The post-war yen was initially fixed to a low value compared to the US dollar, and was considered undervalued by the 1970s. After the Plaza Accord in 1985, the appreciation of the yen started a Japanese buying spree of American properties such as Firestone Tire and Rubber Co., Columbia Pictures, and even New York's Rockefeller Center, prompting feelings of insecurity especially in America, where Japan was often still remembered as an old foe.

But once the bubble popped, the economy stagnated, and Japan entered a "lost decade," and some say it still hasn't completely recovered almost 30 years later. Banks became zombie institutions, the central bank got stuck in a liquidity trap, and Japanese twenty-somethings faced a fate worse than death – while their fathers had enjoyed lifetime employment at one company, they moved from temp job to temp job, failing to build much in the way of careers. In short, they weren't half as inhuman as the mythos. Also, many Japanese electronics companies had been leaders in the Cassette Futurism (Everything Is a Walkman in the Future) era, but had not adapted to the digital/software revolution, and have thus lost competitiveness in the era where Everything Is an iPod in the Future. This was because Japanese industry became extremely adept at designing and manufacturing mechanical components which works well for cars, appliances, consumer devices and such and translates well to manufacturing analog electronics (particularly those based of vacuum tubes and discrete transistors) but didn’t port over to digital electronics and integrated circuits note .

Demographic Decline

A longer term issue for Japan which was overlooked by the people who believed Japan would take over the world is an aging and declining population. While most wealthy countries have declining birthrates, Japan is a specifically pronounced case, having reached below-replacement fertility in the 1950s, and currently having one of the lowest fertility rates in the world. This has brought the country's population into active decline, starting in 2010. These low fertility rates, coupled with the world's highest life expectancy, has resulted in the highest median age of any country. Other wealthy countries often compensate for low birth rates with immigration, but Japan has long maintained very low immigration levels. In 2015 there were 9,469 applications for Japanese citizenship approved in a population of 127 million. Canada, with a population of about 35 million, averaged almost 11,000 immigrant citizens per month in 2013 (total of 129,000), the United Kingdom—with a population half that of Japan—had 118,000 new citizens in 2015, and the United States naturalized 653,416 new citizens in 2014. Japan's annual number of new citizens was therefore about 33% less than an average week in the United States.
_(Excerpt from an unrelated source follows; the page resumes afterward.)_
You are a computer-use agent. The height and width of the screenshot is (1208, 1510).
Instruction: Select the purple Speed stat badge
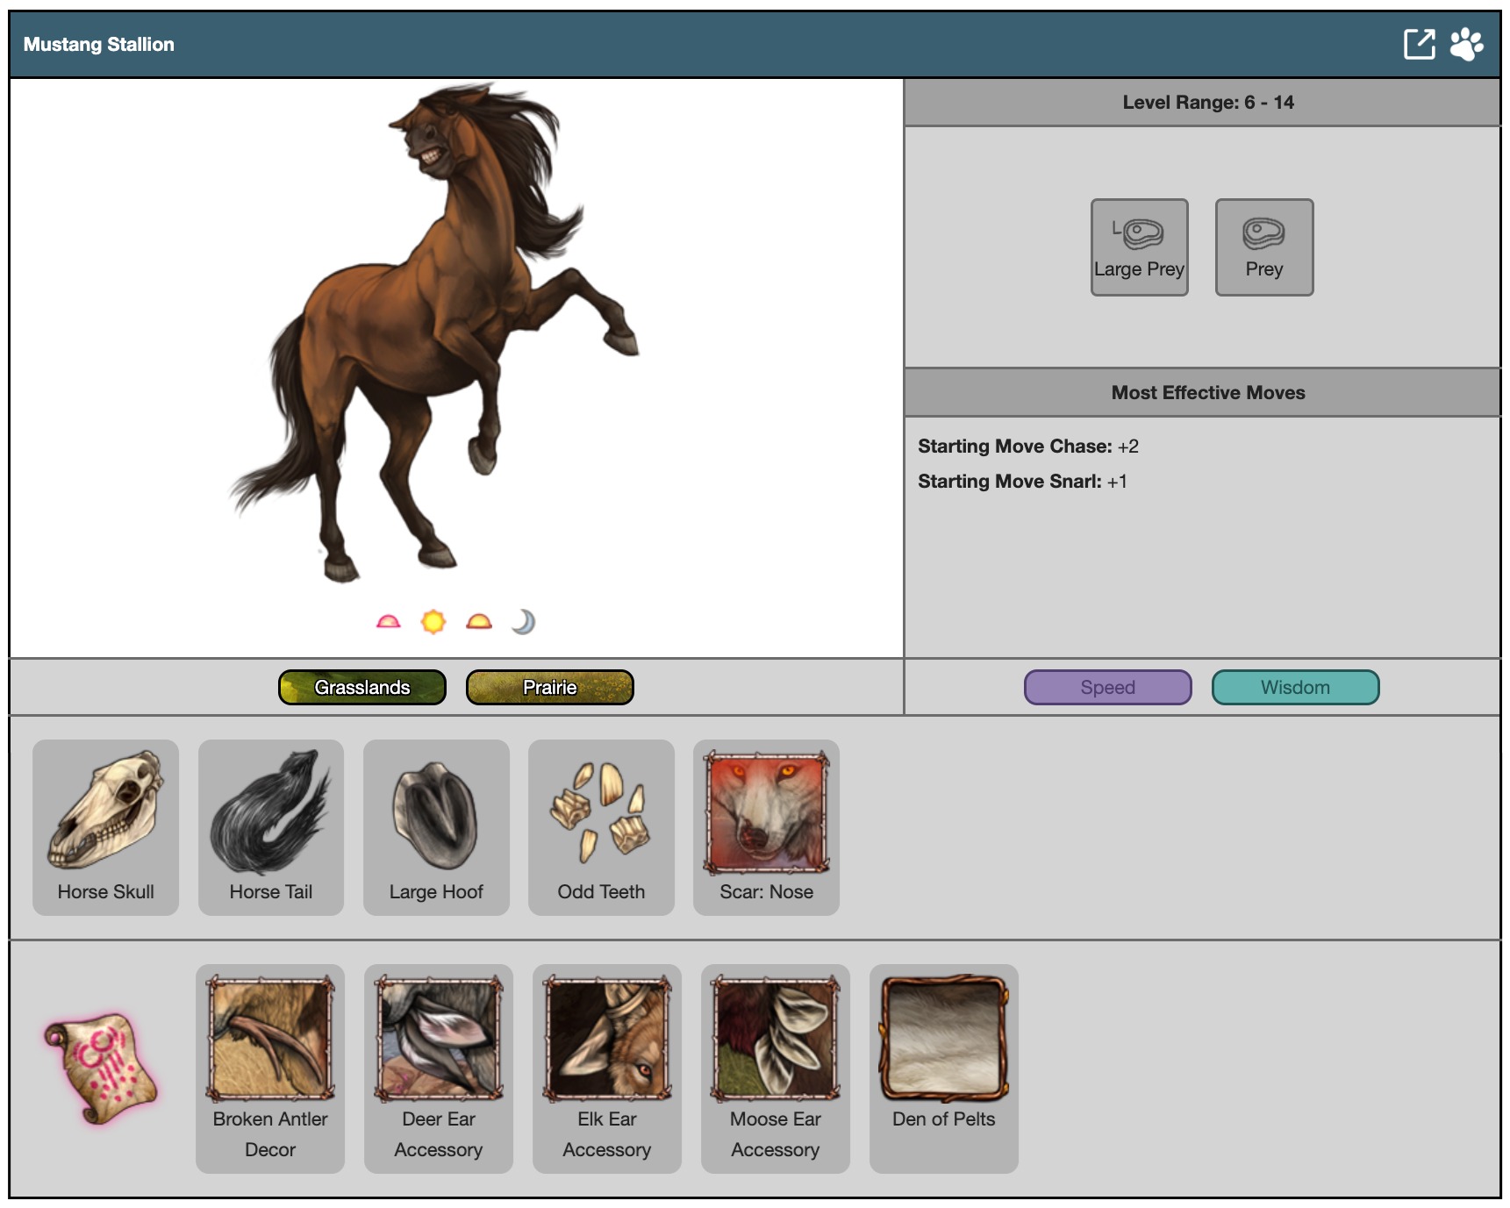click(1107, 687)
This trend, which currently shows no sign of abating, means a greater and greater portion of the Japanese economy is going to have to be devoted for caring for an aging population with fewer younger people to carry that burden. These economic challenges make Japan less likely to dominate the world economically while also making the notion of military aggression seem like much less of a danger.

Strategic Situation

Even if some future Japanese government tried to go on a rampage and rebuild Japan's old empire, Japan would be screwed for several reasons.
  1. Japan is not materially self-sufficient. Japan must import over half the food it needs to survive, on top of other resources like natural gas and oil. When the U.S. cut Japan off during the Second World War, it quickly ran out of resources needed to prosecute the war and was forced on the back foot after the Battle of Midway. If the world were to cut off Japan today, its economy would collapse almost instantaneously.
  2. The other Asian nations can hit back against Japan. While Japan did make considerable advances in China during the 1930s and 1940s, China in this period was divided into several factions that vied for power and whose central government struggled with legitimacy. Mainland China was still at a pre-industrial level of development, with little industry and most of the population still being rice farmers. Other Asian states were easy to conquer during this period because they were underdeveloped colonies with weak militaries. Since the 1960s, China and other Asian states have industrialized rapidly and have much stronger armies. If Japan were to launch another invasion, they'd face a more robust and industrialized Asia. Since these nations haven't precisely forgotten Japan's war crimes against them, they'd be all too eager to join together to crush Japan.